Dreams. Each man longs to pursue his dream. — Guts

Preface: au-197

This chapter introduces the golden age of systems ml and provides a course overview

Golden Age — Software 2.0 Infrastructure Buildout

Throughout the past decade, modern day AI infrastructure has rapidly evolved to meet the needs of deep neural networks — most notably with the throughput performance of GPUs moving from TFLOPS to PFLOPS. Datacenter computing now has the goal of machines with EFLOP speeds, now that that the throughput of the fastest (non-distributed) supercomputers on TOP500 LINPACK workloads are just reaching EFLOP levels.

1 second version

SOTA semiconductor physics is forcing both languages and machines to be redesigned from frist principles. This creates a golden age for compiler engineers and computer architects who need to software-hardware codesign the machines of tomorrow.

Welcome to the golden age of Systems ML!

1 minute version

Although the brain is an existence proof of physics powering 20PFLOP machines with 20W, the problem with the semiconductor physics of today is two-fold:

instruction-level parallelism from out-of-order superscalar pipelines hits diminishing returns
frequency scaling is hitting against Dennard scaling's power wall

and so this free-single-thread-performance-lunch aspect to Moore's law that transitioned us across computer classes from minis to micros and from micros to mobile is "over".

As a result computer architects are moving from homogenous general hardware to heterogenous specialized hardware, which means that the complexity of extracting program performance leaks upwards from the hardware — these days, to unlock the full performance of hardware, it's the programmer's responsibility to program the vector processors in multi-core/many-core machines.

The problem with the vector processing of multi-core/many-core machines is two-fold:

programming model: compilers were sufficiently smart with autovectorization
execution model: program speedups were bound by Amdahl's law

But the industry sidestepped these problems by changing the programming model to SIMT on SIMD (CUDA) and finding domains whose execution models had more parallelism (deep neural networks).

The challenge (producing a golden age) of compiler engineers and chip architects face is to find the optimal mapping from intelligence to energy. This means creating new programming languages and machiens while minimizing the accidental complexity that naturally builds up along the way:

Welcome to the golden age of Systems ML!

10 minute version

The Singularity Systems: Zero to Hero course follows up from where Neural Networks: Zero to Hero left off: we will convert micrograd into picrograd, where the main difference is that:

micrograd is a backprop engine with scalar-support helping researchers understand that backpropagation as an abstraction is in fact leaky (gradient activations, normalizations)
picograd leans closer towards modern day deep learning frameworks with tensor-support for both pytorch1 interpretation and pytorch2 compilation.

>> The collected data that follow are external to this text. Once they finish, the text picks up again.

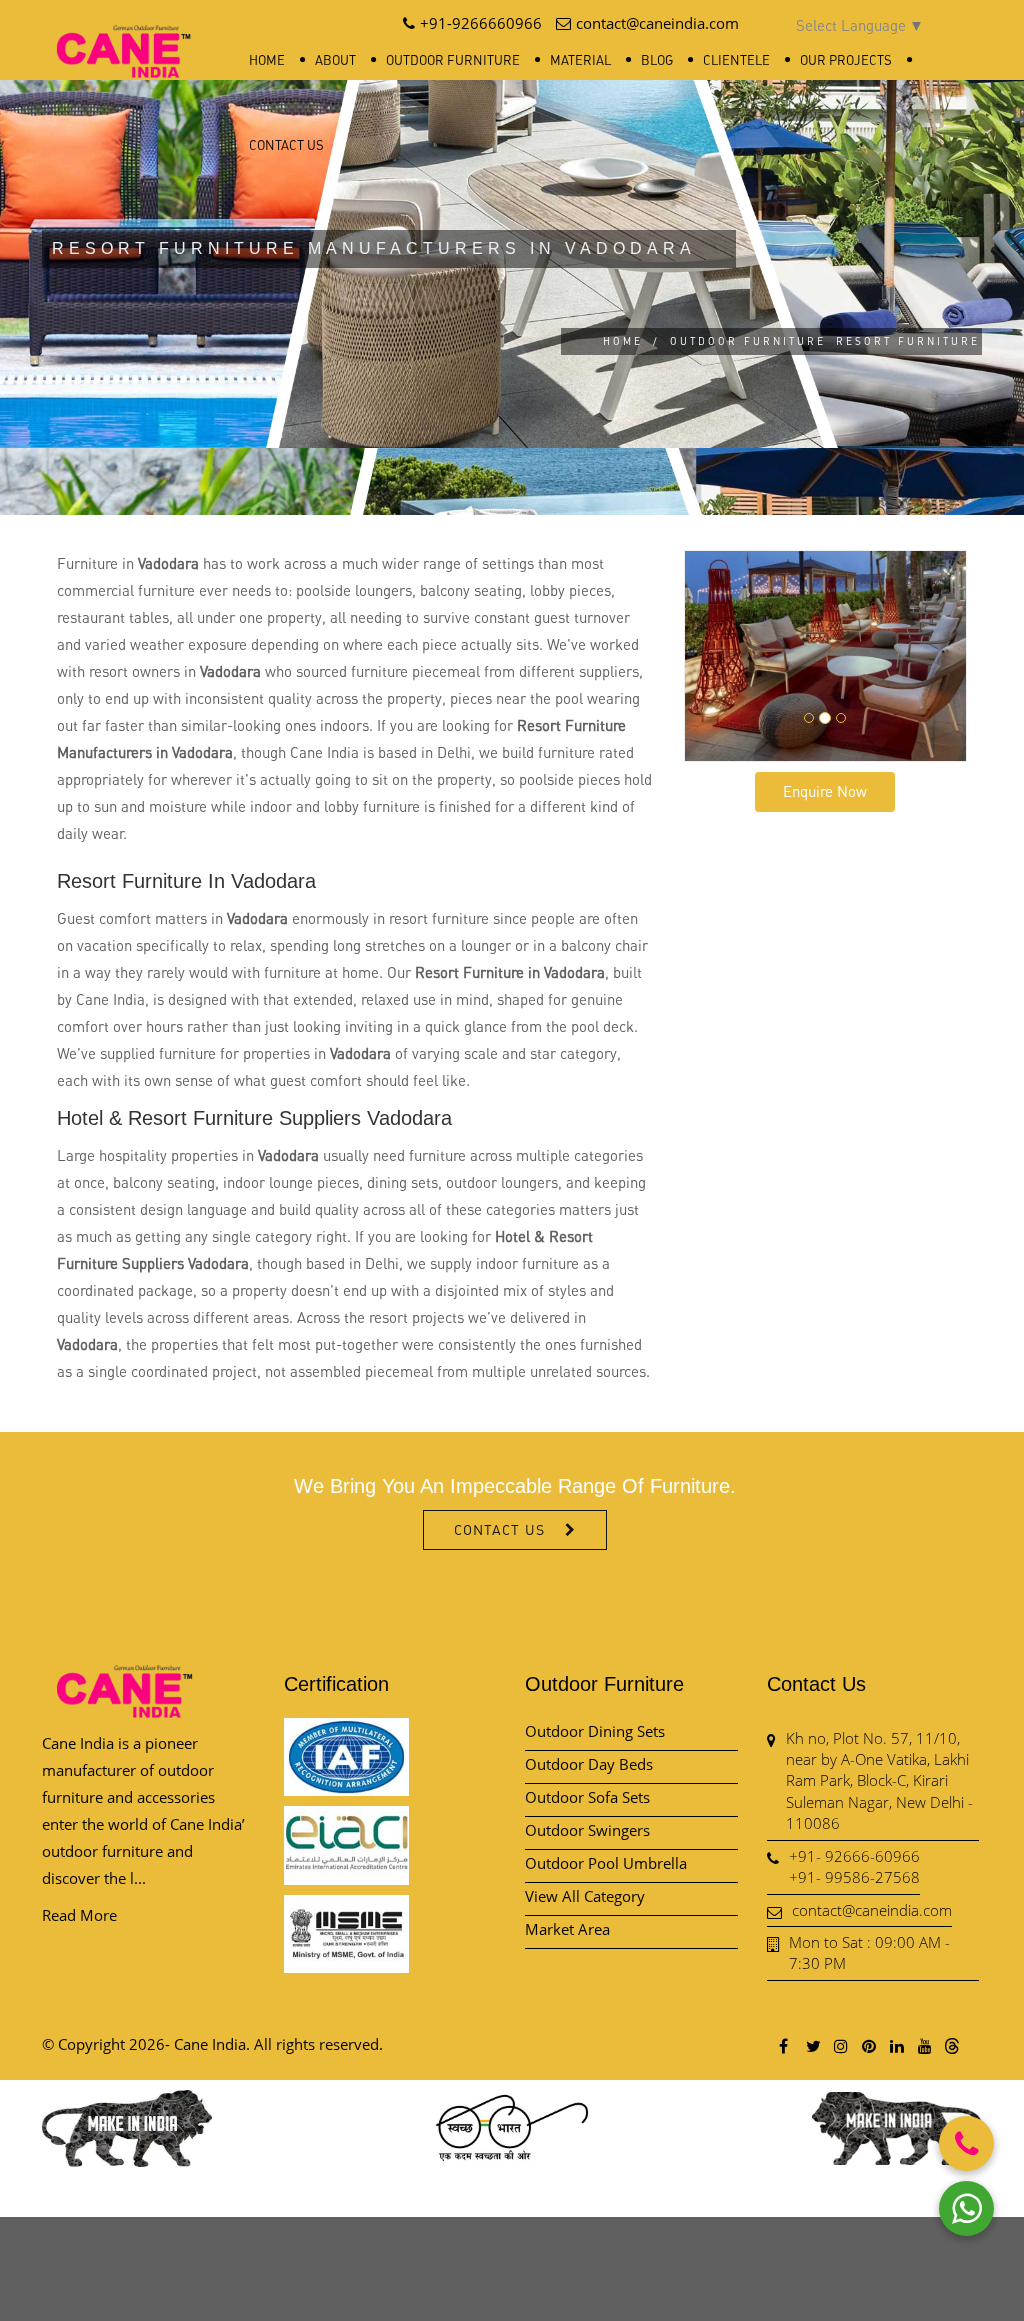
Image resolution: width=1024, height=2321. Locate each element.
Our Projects (846, 60)
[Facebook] (784, 2045)
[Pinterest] (868, 2045)
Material (580, 60)
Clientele (736, 60)
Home (267, 60)
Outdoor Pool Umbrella (606, 1863)
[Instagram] (840, 2045)
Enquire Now (825, 791)
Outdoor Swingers (587, 1830)
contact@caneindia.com (872, 1910)
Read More (79, 1915)
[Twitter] (812, 2045)
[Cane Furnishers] (124, 35)
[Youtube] (924, 2045)
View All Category (585, 1896)
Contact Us (286, 145)
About (335, 60)
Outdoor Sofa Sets (587, 1797)
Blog (657, 60)
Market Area (567, 1929)
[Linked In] (896, 2045)
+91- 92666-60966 (854, 1856)
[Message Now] (966, 2208)
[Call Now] (966, 2143)
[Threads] (952, 2045)
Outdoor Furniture (453, 60)
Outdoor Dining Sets (595, 1731)
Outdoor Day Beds (589, 1764)
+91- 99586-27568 (854, 1877)
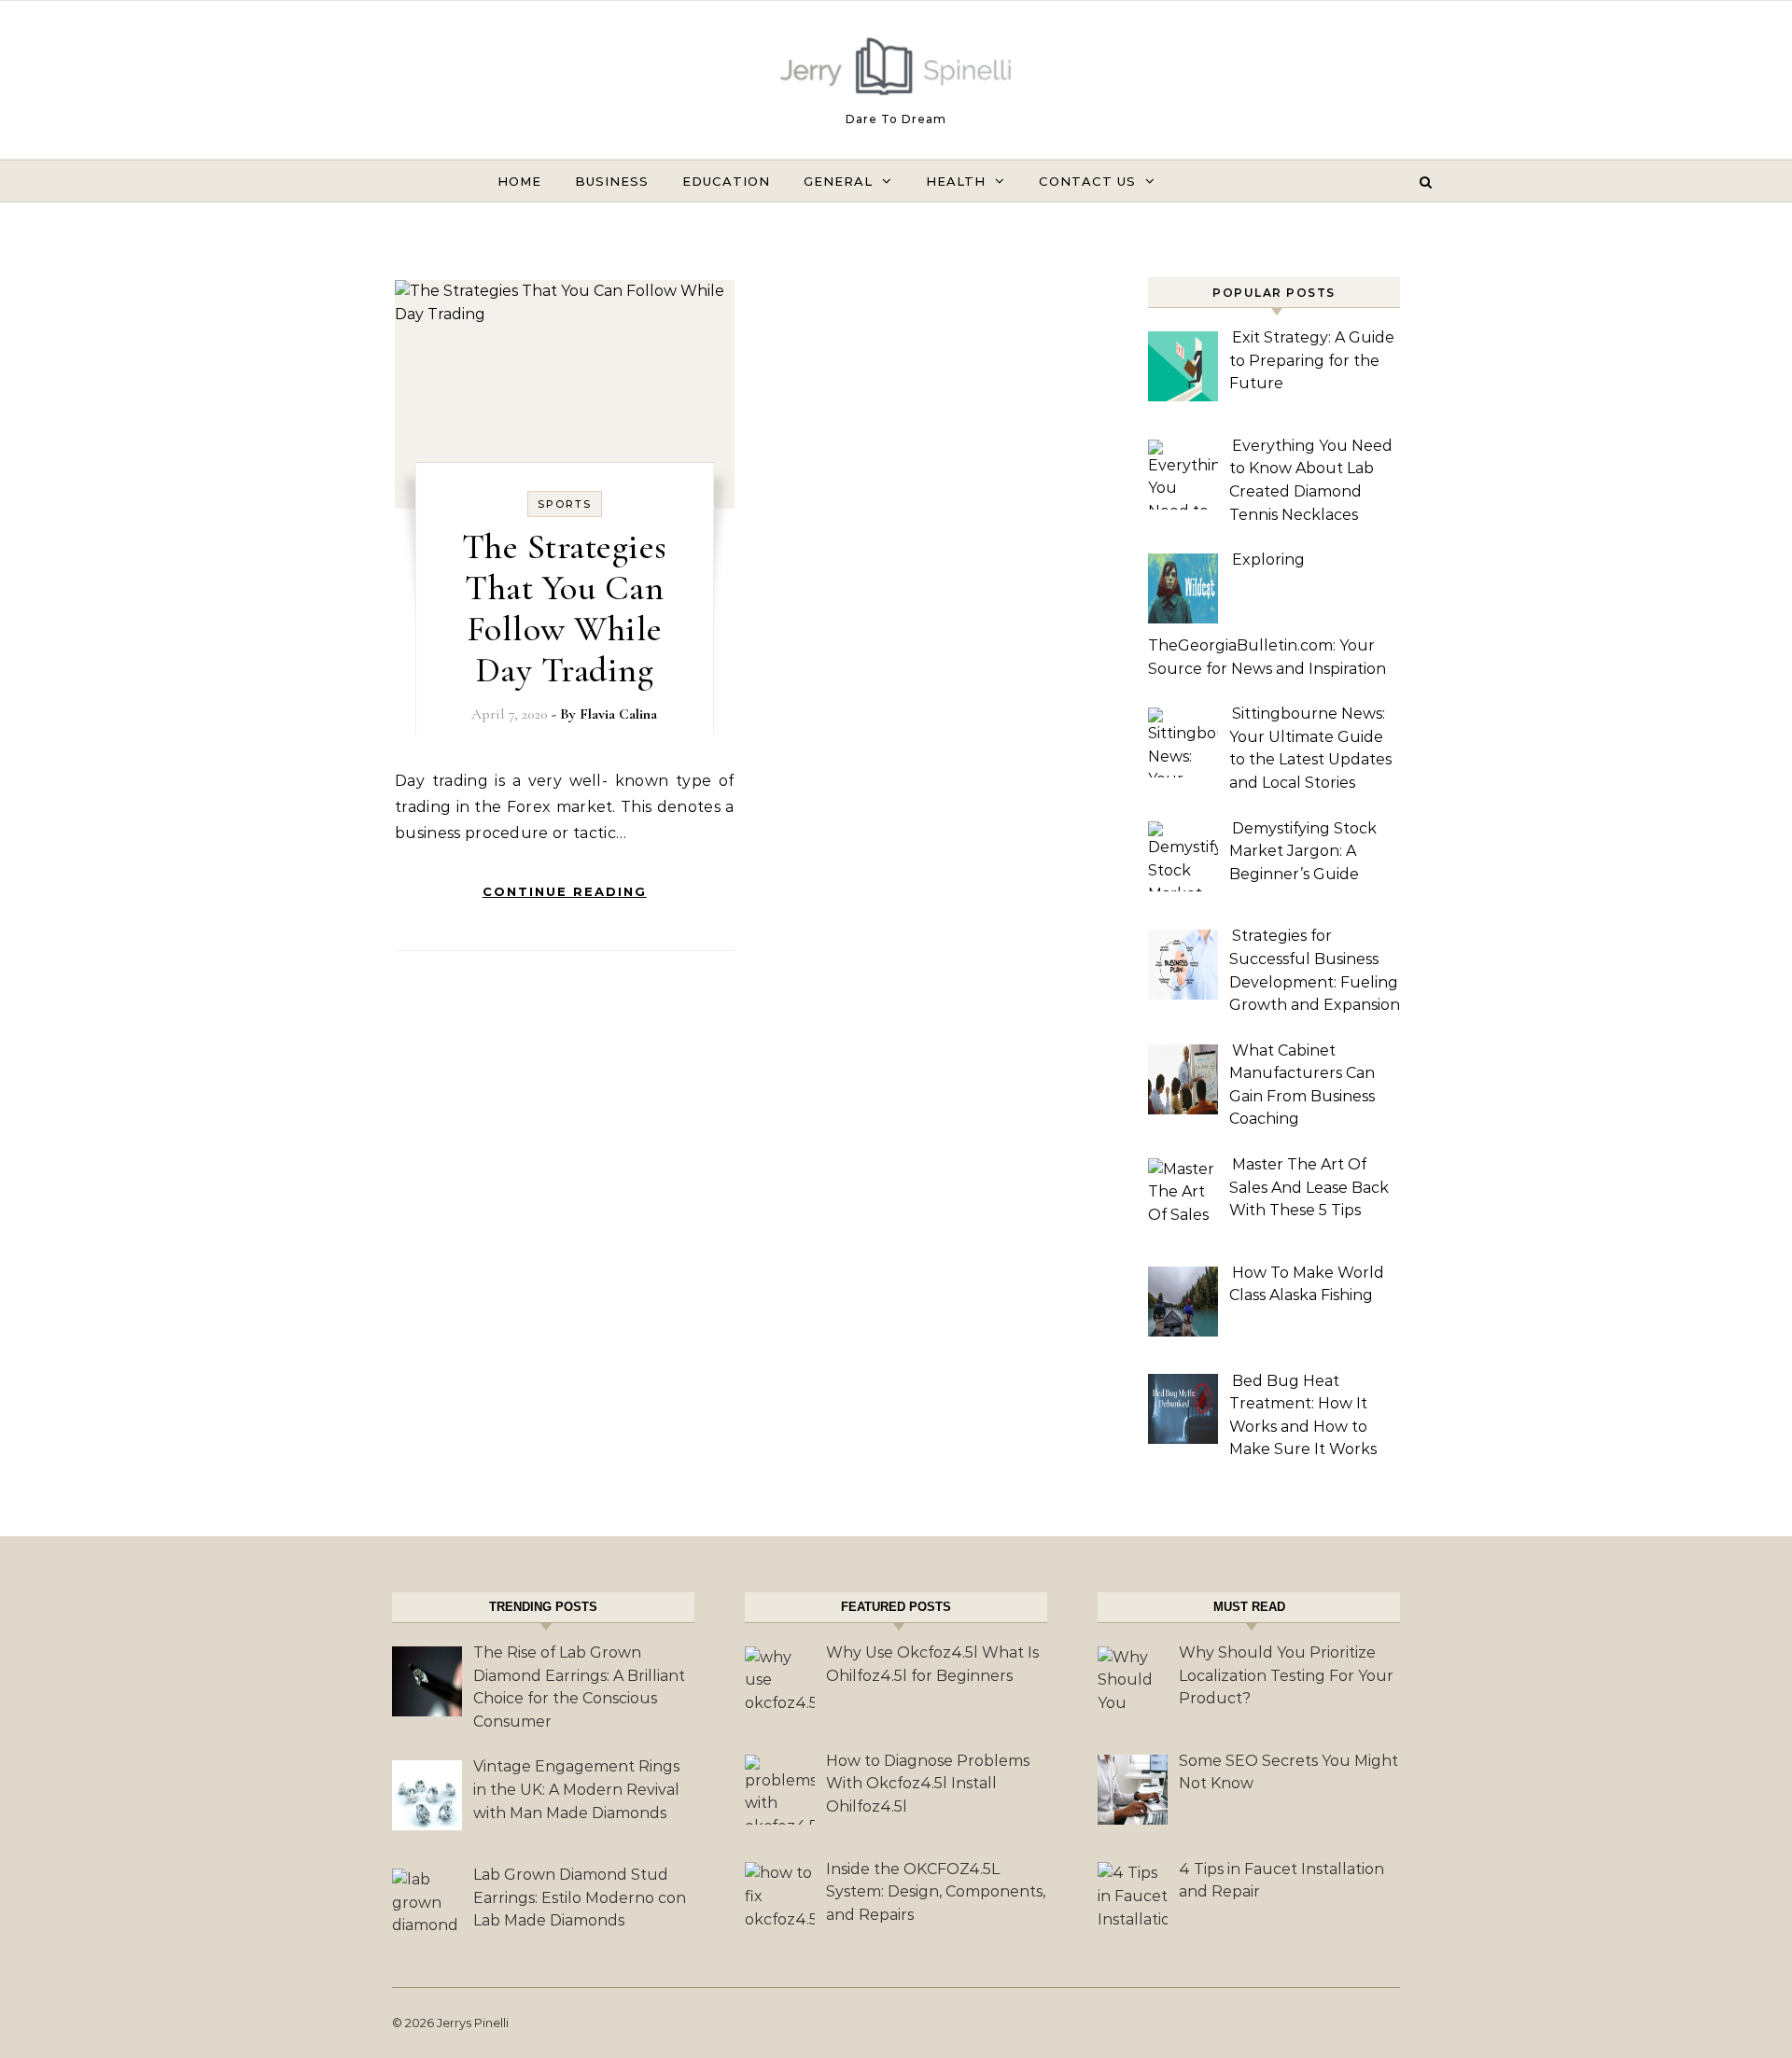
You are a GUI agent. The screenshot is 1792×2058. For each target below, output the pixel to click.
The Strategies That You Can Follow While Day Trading (564, 608)
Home (519, 181)
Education (726, 181)
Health (956, 181)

While picograd is more oriented towards low-level system programmers and performance engineers, this framework remains pedagogical and remains a point-wise compiler. This means that we will "only" support:

3 models: llama, stable diffusion, whisper
1 programming model: eager
2 execution model: eager, graph
2 hardware architectures: amd cpu, nvidia gpu
2 precisions: fp32, tf32

The astute reader will point out that besides the unlock of hardware performance itself, the secondary benefit compilers bring to the table is the portability of said-performance. While this is true from theoretical normative perspective, in practice, the industry does not have performance-portability with vector nor tensor programs on vector processors (GPUs) — standing in contrast to scalar programs on scalar processors (CPUs).

Colloquially, the industry's lack of performance-portability is also known as the cuda moat. This is because the cheapest path to maximize performance measured in FLOP/S/W or BW/S/W is done with NVIDIA's vector processors, where the normalizing term of cost denominated in energy also includes the operational expenditure required to hire kernel engineers for each new A100/H100/B100 generation.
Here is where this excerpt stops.